The purpose of this review was to define compassion fatigue in the context of palliative care nursing. Compassion fatigue was first introduced as a description for nursing burnout; however, it was not fully described. An initial concept analysis within nursing placed it in terms of a psychological model for secondary traumatic stress disorder, with continual revisions of this application. Palliative care nurses are routinely exposed to pain, trauma, and the suffering they witness by nature of ongoing symptom management and end-of-life care delivery; however, the focus of care is on healthy end-of-life management rather than preservation of life. The literature was reviewed to provide clarification of compassion fatigue for palliative care nurses to assist in future identification and direction in the profession. CINAHL, EBSCO, Journals@Ovid, MEDLINE, PsycINFO, PubMed, and ScienceDirect databases were queried for peer-reviewed literature, and dictionaries were examined for subject-specific definitions. The method that was used was a concept analysis in the tradition of Walker and Avant. A concept definition was proposed for the discipline of palliative care nursing. Identification of compassion fatigue for this profession helps facilitate the recognition of symptoms for a group that deals with patient suffering on a regular basis.
Perissinotto C, Holt-Lundstad J, Periyakoil VS, Covinsky K. A practical approach to assessing and mitigating loneliness and isolation in older adults. J Am Geriatr Soc 2019 [E-pub ahead of print]; DOI: 10.1111/jgs.15746.

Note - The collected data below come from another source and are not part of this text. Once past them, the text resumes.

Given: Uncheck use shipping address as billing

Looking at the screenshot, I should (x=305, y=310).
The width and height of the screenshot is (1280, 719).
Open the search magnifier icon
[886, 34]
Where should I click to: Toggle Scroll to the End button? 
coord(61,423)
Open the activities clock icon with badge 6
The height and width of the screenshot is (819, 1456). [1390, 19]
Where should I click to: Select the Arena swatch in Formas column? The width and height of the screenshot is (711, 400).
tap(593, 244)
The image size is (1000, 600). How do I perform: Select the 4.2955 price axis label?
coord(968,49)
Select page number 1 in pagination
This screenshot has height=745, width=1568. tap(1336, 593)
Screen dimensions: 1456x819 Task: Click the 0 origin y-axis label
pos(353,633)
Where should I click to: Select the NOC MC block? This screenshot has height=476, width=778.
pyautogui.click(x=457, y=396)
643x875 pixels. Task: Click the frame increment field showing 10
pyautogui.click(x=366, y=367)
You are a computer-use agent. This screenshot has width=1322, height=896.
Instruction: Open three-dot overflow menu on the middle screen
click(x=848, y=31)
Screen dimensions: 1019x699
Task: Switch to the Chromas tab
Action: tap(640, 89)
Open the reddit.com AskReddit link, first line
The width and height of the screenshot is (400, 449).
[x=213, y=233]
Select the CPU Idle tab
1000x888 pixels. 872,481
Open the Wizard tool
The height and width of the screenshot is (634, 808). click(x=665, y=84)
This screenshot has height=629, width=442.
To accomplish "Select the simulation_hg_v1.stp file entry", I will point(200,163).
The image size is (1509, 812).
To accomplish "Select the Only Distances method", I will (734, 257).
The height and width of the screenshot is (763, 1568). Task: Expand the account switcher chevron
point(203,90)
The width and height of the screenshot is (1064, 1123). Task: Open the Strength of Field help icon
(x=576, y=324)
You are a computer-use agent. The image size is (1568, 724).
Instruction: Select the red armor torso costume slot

Loneliness and social isolation are strongly associated with several adverse health outcomes in older persons, including death and functional impairments. The strength of these associations has been compared with smoking. Accordingly, loneliness and isolation have significant public health implications. Despite the adverse impacts of loneliness and social isolation on quality of life, and their strong association with health outcomes, the evaluation of loneliness and isolation has not been integrated into medical care. The risks for loneliness may be of particular concern to persons with serious illness as patients and caregivers cope with the experience of loss, loss of independence, and increasing care needs. To date, there has been no uniform way of evaluating and documenting loneliness and social isolation as a part of a review of a patient's social determinants of health. This article provides a framework for health care systems, providers, and community members working with older adults to (1) understand loneliness, isolation, and its counterpart social connection; (2) describe the different ways loneliness affects health; and (3) create a framework for asking about and documenting these experiences. Finally, because the lack of studies assessing whether targeting loneliness can improve health outcomes is a major gap, the authors provide guidance on the future of interventions.